Dopo l’uscita dal Partito Democratico, la vicepresidente del Parlamento europeo, Pina Picierno, chiama i riformisti a unirsi per costruire un’alternativa a Giorgia Meloni ed Elly Schlein, riporta Attuale. Ora che la nuova legge elettorale è prossima all’approvazione definitiva, manca solo il voto del Senato che potrebbe far scattare il countdown verso le prossime elezioni politiche, previste per la prossima primavera, se Meloni e il suo partito decidessero di andare in quella direzione. In questo contesto, Picierno sta accelerando verso la creazione di “Spazio Pubblico”, un movimento pensato per aggregare le forze riformiste ed europeiste che si distaccano sia dal centrodestra che dal centrosinistra attuali. Questo è stato chiarito dalla stessa Picierno durante un evento alla Galleria d’Arte Moderna di Milano, dove ha criticato l’offerta politica della sinistra, definendola «vecchia e inutile per i lavoratori».
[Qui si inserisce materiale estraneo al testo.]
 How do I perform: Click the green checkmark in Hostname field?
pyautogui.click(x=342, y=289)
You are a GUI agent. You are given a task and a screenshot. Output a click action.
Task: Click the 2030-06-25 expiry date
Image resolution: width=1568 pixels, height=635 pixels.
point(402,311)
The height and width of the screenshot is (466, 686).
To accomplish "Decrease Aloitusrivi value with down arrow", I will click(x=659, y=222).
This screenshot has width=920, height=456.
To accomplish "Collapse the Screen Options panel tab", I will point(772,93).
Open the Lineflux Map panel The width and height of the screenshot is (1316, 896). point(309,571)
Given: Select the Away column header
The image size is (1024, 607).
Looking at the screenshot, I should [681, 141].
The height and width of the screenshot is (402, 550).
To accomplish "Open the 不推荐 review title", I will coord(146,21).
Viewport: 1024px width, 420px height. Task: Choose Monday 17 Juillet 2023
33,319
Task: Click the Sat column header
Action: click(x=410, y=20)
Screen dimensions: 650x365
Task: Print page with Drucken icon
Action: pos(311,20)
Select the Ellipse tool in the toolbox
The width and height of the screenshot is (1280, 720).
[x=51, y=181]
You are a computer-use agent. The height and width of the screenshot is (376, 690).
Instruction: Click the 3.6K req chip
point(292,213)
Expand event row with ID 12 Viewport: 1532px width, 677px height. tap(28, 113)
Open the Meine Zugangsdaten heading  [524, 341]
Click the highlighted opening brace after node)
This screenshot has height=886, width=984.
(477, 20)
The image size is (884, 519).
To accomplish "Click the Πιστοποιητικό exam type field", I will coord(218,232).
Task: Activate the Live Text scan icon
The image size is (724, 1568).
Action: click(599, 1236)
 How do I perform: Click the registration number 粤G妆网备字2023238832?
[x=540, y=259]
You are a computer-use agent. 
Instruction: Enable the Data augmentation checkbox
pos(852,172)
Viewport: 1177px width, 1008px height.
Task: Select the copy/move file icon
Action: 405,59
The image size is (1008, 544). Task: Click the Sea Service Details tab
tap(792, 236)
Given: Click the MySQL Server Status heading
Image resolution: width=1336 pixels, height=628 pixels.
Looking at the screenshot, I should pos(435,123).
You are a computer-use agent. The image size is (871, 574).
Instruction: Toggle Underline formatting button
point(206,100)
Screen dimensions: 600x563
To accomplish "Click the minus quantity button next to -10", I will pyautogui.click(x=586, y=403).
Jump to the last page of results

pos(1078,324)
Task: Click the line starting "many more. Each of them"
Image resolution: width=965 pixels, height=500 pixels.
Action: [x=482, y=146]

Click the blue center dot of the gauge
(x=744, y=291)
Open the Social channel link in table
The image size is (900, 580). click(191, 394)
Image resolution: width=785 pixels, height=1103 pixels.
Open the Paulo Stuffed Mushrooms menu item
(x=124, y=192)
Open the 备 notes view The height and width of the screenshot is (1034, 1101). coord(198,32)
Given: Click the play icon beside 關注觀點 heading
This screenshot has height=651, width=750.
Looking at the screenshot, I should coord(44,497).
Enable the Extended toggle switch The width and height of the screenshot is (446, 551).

L’iniziativa a Milano e l’appello a Renzi e ai riformisti del Pd
Secondo Picierno, il «principale dramma del Paese» è rappresentato dai salari, ma le soluzioni proposte sia dal Campo Largo che da Meloni non sono adeguate. Per sviluppare nuove proposte socio-economiche, Picierno ha accolto nel suo movimento il gruppo “Adesso!” fondato da Tomaso Greco. Tra le idee per aumentare gli stipendi a livelli europei ci sono il salario minimo, il rafforzamento della contrattazione integrativa e la detassazione completa degli aumenti salariali. Tuttavia, per Picierno è fondamentale allearsi con altri leader europeisti. Nella sua chiamata dall’evento milanese, ha esortato «tutti i riformisti» a lavorare insieme, inviando messaggi diretti a Matteo Renzi e agli ex colleghi del Pd, sottolineando che non dovrebbero restare in un campo dominato dall’«egemonia culturale» di Giuseppe Conte.
L’asse con Calenda
Nel contesto della crisi legislativa, Picierno ha affermato l’importanza di «organizzare l’offerta politica» per attrarre i riformisti italiani, inclusi Carlo Calenda e la sua Azione, con la quale mantiene già un rapporto di collaborazione costante. Dopo il prossimo incontro a Roma con il movimento Europeisti.eu, Picierno e Calenda saranno presenti in comizi insieme a Caserta ed Ercolano. Tuttavia, l’alleanza con Renzi, che ha faticato a decollare durante le ultime elezioni europee, presenta incognite. Picierno riuscirà a ricomporre il rapporto con Calenda entro il 2027? Renzi al momento pare voler rimanere fedele all’approccio centrista del Campo Largo. Fino a nuovo ordine, le dinamiche politiche rimangono incerte.